Eldrive is facing a promising, but rocky path. According to its creators, the main challenges are threefold. The first problem is convincing potential users that driving an electric car is an incomparable experience, and is affordable to anyone. “It’s high time that everyone who mainly uses their car for urban driving to stop and think about the extremely polluted air and, above all, about our children,” Mrs Asenova said in reference to her personal crusade. The second issue relates to the existing regulatory framework on the installation of charging stations, which is quite sluggish when it comes to obtaining approvals from the relevant municipalities and coordinating actions with the local electricity suppliers.
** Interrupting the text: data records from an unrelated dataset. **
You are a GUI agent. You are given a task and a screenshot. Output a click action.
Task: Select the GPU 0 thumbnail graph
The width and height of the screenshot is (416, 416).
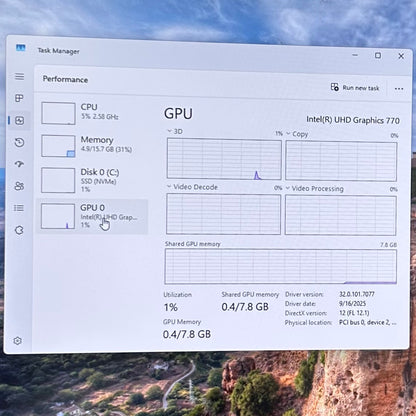pos(58,216)
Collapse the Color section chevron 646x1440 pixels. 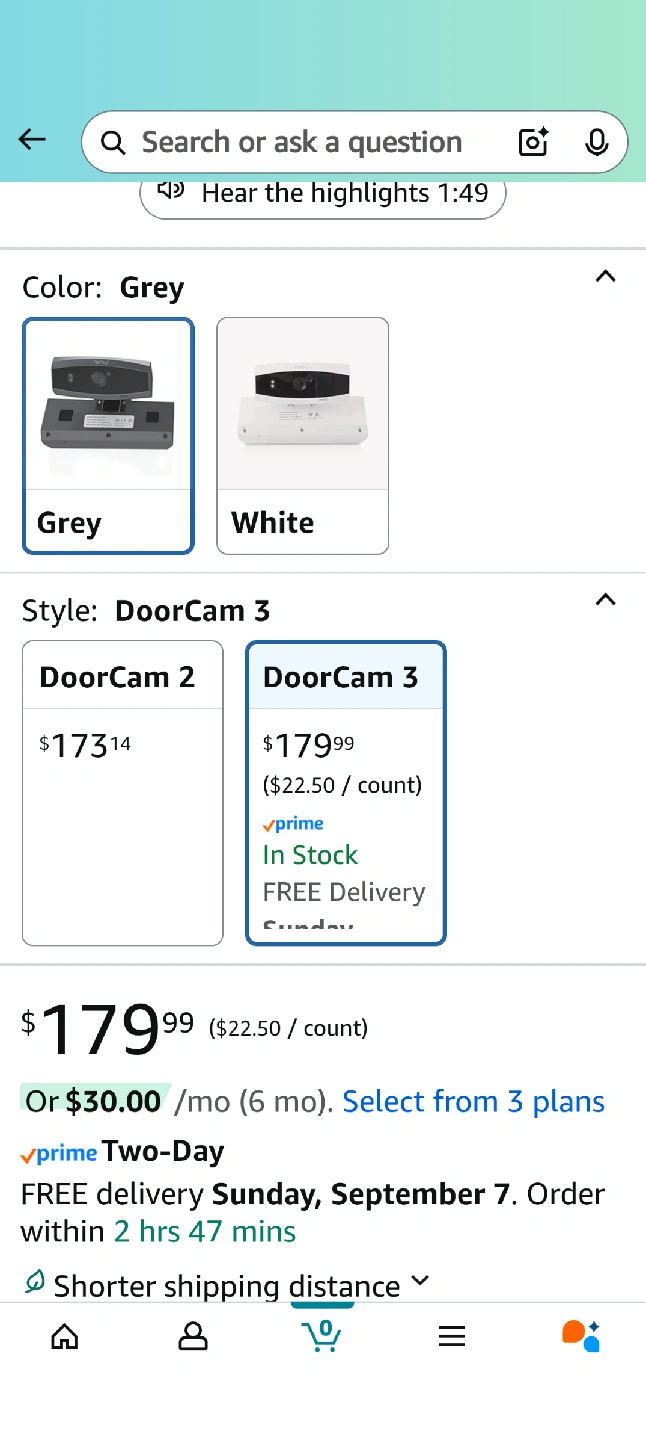(x=605, y=277)
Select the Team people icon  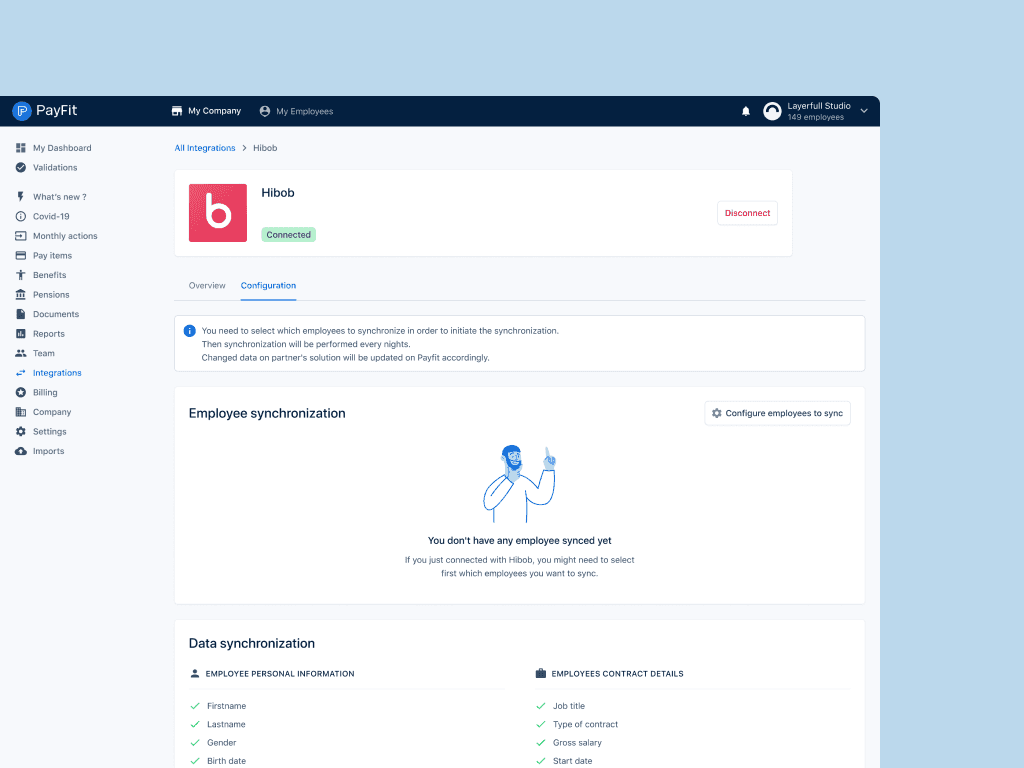[x=22, y=353]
The third challenge is the existing policy on encouraging electro-mobility, which provides no incentives to purchase electric cars, other than parking and tax exemption schemes.
The municipalities of Varna, Plovdiv and Burgas acknowledge this is an important, high priority project, and have been very helpful. “We have observed significant interest in this clean transport alternative for urban residents, and I believe that members of the administration, who mostly travel within the city, will very soon switch to the use of electric vehicles,” Mrs Asenova said. “It would be good if the state considers implementing such measures. Various European countries provide financial incentives such as subsidies to the selling price of electric cars or impose tax burdens or restrictions on old and highly polluting vehicles.”
Even though they are still on a small scale, some Bulgarian companies, including courier firm Speedy, Societe Generale Expressbank and ProCredit Bank, already have good practices in place.
The age of petrol’s supremacy is coming to an end. Or so say advocates of electric cars. Even though electric cars will not completely eradicate the internal combustion engine, at least not in the near future, their presence is becoming increasingly hard to ignore and they are now a necessary and sought-after experience. Especially if caring for the environment becomes a leading cause.